PUC ignores Minnesota’s farmland preservation laws in approval of $256 million solar facility

Yesterday, American Experiment detailed how the $256 million solar facility in Dodge County would only provide 0.5 percent of Minnesota’s annual electricity consumption. But the Minnesota Public Utilities Commission’s decision to approve the facility also ignored Minnesota’s farmland preservation laws.

According to the Star Tribune:

State law prohibits building large power plants on sites that include more than a half-acre of prime farmland per megawatt [MW] of electricity generation capacity unless there is “no feasible or prudent alternative.”

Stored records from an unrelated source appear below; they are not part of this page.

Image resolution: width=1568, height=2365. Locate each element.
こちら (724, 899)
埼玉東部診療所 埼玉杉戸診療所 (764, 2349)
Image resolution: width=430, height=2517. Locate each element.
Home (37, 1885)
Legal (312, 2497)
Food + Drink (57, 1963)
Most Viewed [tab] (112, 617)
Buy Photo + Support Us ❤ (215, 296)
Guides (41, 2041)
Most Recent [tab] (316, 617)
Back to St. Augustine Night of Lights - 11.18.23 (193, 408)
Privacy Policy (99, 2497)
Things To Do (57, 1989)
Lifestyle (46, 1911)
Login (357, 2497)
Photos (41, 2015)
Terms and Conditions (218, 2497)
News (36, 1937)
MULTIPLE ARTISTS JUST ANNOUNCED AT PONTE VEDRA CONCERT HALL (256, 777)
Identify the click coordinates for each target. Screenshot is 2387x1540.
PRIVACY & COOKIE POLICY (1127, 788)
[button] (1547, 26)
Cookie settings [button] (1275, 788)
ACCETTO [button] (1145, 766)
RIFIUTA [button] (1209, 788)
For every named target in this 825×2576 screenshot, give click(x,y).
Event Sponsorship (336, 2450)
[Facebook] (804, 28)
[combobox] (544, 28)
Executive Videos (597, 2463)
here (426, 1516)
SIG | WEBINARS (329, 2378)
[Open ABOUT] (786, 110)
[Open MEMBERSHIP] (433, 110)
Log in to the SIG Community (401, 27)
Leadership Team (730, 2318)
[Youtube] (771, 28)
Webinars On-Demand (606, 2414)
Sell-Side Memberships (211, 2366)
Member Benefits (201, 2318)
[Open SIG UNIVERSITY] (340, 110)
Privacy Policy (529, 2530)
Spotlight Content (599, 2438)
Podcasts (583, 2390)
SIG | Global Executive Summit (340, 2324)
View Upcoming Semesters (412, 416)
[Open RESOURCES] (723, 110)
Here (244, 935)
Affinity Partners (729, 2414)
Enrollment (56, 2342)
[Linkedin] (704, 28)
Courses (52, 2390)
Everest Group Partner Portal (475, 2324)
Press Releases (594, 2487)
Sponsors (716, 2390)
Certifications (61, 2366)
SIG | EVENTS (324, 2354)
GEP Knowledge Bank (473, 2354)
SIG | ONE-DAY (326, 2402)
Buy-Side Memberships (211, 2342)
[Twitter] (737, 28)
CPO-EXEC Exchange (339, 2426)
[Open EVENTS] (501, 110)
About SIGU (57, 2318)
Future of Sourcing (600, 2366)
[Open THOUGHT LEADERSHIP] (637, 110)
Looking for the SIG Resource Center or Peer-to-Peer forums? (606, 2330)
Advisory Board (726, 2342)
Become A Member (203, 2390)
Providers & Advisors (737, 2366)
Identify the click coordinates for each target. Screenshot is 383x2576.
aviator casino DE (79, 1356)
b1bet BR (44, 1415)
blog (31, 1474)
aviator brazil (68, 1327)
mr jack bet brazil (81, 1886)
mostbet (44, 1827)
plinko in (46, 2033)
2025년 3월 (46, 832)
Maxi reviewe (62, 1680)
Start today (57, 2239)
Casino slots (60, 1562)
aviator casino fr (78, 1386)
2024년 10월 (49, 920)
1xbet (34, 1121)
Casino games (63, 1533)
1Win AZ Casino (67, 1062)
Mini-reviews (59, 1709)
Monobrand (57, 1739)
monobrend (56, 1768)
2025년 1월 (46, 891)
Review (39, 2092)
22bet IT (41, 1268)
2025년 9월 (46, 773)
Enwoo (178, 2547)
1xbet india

Under that law, Byron Solar would be limited to 100 acres of prime farmland. But 69% of the Byron project — 1,080 acres — would sit on prime farmland, PUC documents show. Indeed, about 91% of Dodge County soil is considered prime farmland.

Solar generators do not meet the standard of having 1 megawatt of electricity generating capacity per half acre of prime farmland consumed. In fact, solar facilities are the most land-intensive source of electricity in the state because solar facilities require about 8 acres of land per MW of installed capacity, which you can see in the graph below.

Solar facilities take up four times more space than existing coal plants in Minnesota, five times more space than Minnesota’s existing nuclear plants, and 6.4 times more land than combined cycle natural gas plants. Wind has a low land use number in this graph because it only accounts for the bases of the wind turbines. After all, you can farm around the towers; the same is not true for solar panels.

The numbers get worse when we look at how often solar produces electricity, which was 20.4 percent of the time in Minnesota in 2021. Adjusting for the low capacity factor of solar, Minnesota would need to build nearly five MW of solar to average one MW of solar output throughout the year, which brings the land use figure closer to 40 acres per MW.

It’s no surprise that local residents are concerned that land-hungry solar installations will drive up the cost to rent farmland:

“This project will take … very productive farmland out of our township,” Neil Witzel, Canisteo Township supervisor, told the PUC on Thursday. “There will be a large impact on the [ability] of people to rent land. They will have to transport their tractors and equipment longer distances to farm.”

Our research found that meeting Minnesota’s 100 percent carbon-free electricity mandate would require huge tracts of land. Much of this development will be concentrated on farmland because building on nice flat fields is easier than in hilly or rocky areas. As solar installations proliferate across the state, expect more land-use conflicts.